▶ **Source passage**
=== Section Start ===
Accountability Ratings are Out, Public Schools Continue to Shine

Mississippi’s public school teachers are ROCK STARS! School and district accountability ratings are out, and the news is good!

Of Mississippi’s 138 traditional public school districts, 96% are rated C or better, and 71% are rated A or B. Of Mississippi’s seven charter schools that received ratings, 14% are rated C; no charter school is rated A or B. 

See how your schools and district are rated.

Find detailed accountability data for your school district here.

As Interim State Superintendent Dr. Raymond Morgigno stated, “This year’s school and district grades provide further evidence that Mississippi teachers, school leaders, and staff have done an outstanding job helping students accelerate learning after the disruptions of the pandemic. I am confident our schools will build upon these achievements so that all students are proficient and prepared for success after high school.”

School and district ratings are based largely on assessments that measure how well students have mastered the English Language Arts, math, and science skills that should be achieved at each grade level in order to be considered proficient. These ratings are further evidence that Mississippi’s public school teachers are doing incredible work to ensure that our children are well-prepared for college and career.

The ratings also are important for our cities and towns. Where public schools are thriving, local communities are thriving, with higher property values, strong job growth and economic development, and lower crime rates – all of which increase the quality of life for every local citizen.

Key to the improvement in student achievement, demonstrated on both state and national assessments, is resources. Though Mississippi still has a funding gap to close to get our schools adequate funding, our teachers and students have proven that they provide an incredible bang for the buck. As our investment in public schools has increased, our achievement levels have improved at an impressive rate.
=== Section End ===
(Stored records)
=== Section Start ===
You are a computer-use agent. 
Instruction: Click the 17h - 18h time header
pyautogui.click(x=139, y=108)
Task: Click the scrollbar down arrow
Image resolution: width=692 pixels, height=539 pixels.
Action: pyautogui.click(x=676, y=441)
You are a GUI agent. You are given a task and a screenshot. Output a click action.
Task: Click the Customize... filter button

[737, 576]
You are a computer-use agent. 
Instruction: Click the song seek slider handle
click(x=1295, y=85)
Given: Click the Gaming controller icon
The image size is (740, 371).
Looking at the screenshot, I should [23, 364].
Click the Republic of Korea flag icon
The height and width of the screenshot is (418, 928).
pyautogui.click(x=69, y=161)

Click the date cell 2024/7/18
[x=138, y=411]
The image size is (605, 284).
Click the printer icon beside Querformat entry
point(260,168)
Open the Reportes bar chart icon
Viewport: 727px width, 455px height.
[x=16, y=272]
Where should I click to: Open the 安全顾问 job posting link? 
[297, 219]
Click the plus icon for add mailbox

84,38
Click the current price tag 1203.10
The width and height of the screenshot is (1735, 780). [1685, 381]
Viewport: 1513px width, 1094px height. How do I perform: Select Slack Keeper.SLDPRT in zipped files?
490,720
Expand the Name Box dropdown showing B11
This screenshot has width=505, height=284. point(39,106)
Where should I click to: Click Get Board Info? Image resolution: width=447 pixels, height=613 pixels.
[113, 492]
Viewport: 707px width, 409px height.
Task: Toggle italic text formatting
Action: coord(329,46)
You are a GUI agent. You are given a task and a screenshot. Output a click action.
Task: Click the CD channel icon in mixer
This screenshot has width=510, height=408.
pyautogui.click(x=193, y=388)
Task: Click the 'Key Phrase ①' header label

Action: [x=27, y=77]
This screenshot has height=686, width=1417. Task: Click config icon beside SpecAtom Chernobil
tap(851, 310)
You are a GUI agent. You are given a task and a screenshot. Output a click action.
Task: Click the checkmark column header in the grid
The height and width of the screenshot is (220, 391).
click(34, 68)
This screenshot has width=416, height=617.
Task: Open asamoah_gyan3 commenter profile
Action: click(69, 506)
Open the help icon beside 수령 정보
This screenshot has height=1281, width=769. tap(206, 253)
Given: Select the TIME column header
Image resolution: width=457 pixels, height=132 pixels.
=== Section End ===
▶ **Activity**
Recast the paragraph of the article on school accountability ratings that begins "Key to the improvement" as a bulleted list that keeps its main facts. None of the stored entries are needed here.

▶ **Exercise answer**
- Resources are key to the improvement in student achievement shown on both state and national assessments.
- Mississippi still has a funding gap to close before its schools are adequately funded.
- Teachers and students have proven they deliver an incredible bang for the buck.
- As investment in public schools has increased, achievement levels have improved at an impressive rate.